# TASK DESCRIPTION:
From the entries below, reproduce exactly the lines from the one with "Instruction: Enable Manage" through the one with "Open the Συλλυπητήρια image attachment", both included, without images.

---- GIVEN DATA

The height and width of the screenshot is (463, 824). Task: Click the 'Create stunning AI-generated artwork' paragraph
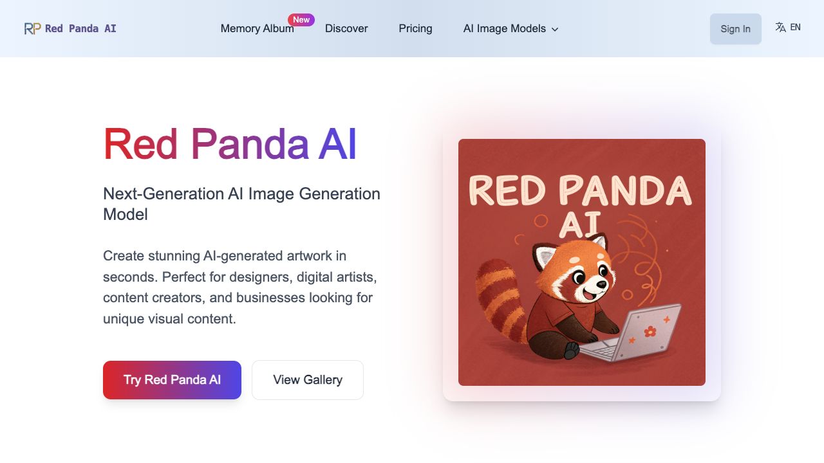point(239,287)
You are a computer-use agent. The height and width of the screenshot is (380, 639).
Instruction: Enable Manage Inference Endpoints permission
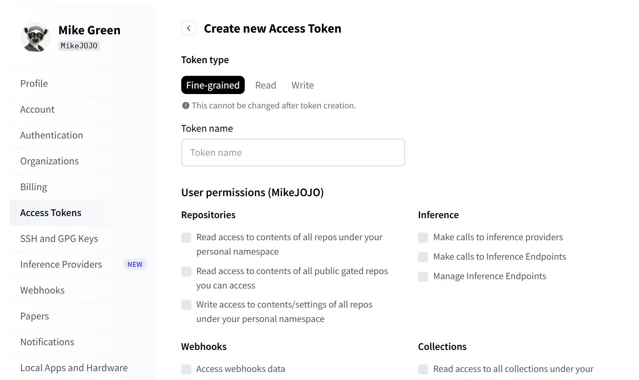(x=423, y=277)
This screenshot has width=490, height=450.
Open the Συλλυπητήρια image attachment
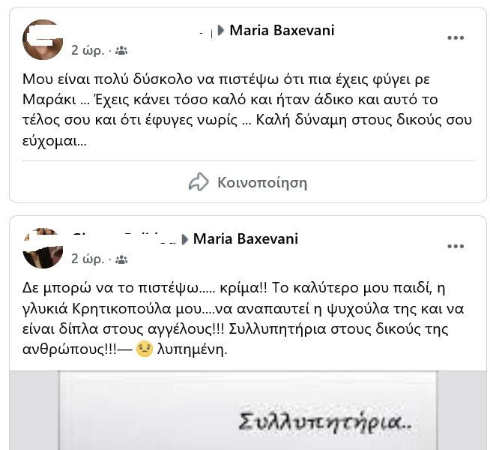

--------
---- GIVEN DATA

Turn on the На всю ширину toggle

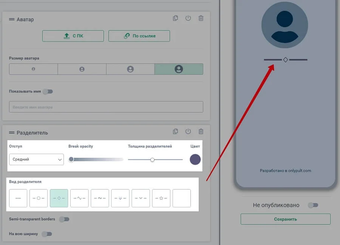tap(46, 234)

--------
---- GIVEN DATA

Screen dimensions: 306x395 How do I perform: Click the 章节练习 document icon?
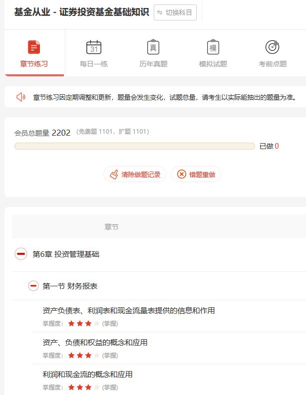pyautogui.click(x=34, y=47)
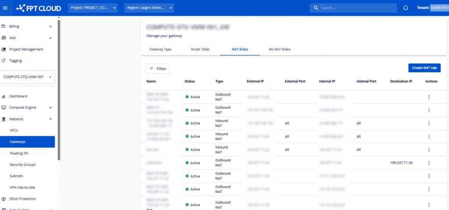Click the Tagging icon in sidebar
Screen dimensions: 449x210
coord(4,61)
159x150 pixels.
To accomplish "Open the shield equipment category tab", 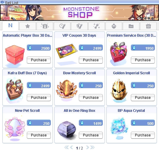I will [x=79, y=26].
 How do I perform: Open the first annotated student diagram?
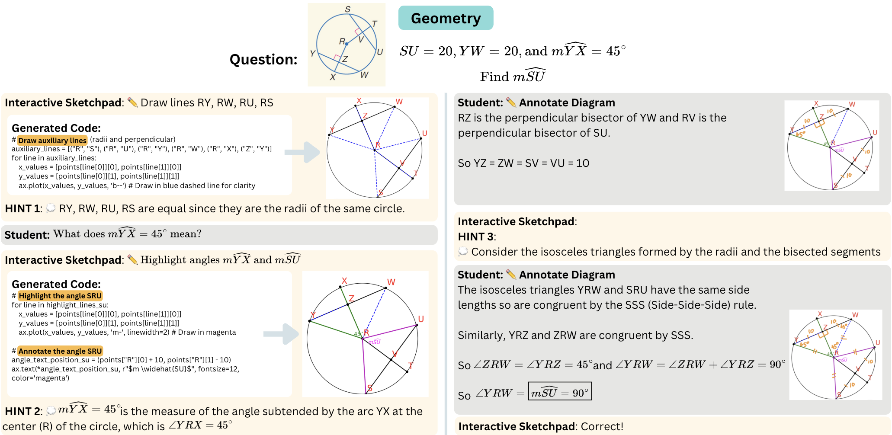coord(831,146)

--------

# SOLUTION BELOW:
Instruction: Enable Manage Inference Endpoints permission
(x=423, y=277)
This screenshot has width=490, height=450.
Open the Συλλυπητήρια image attachment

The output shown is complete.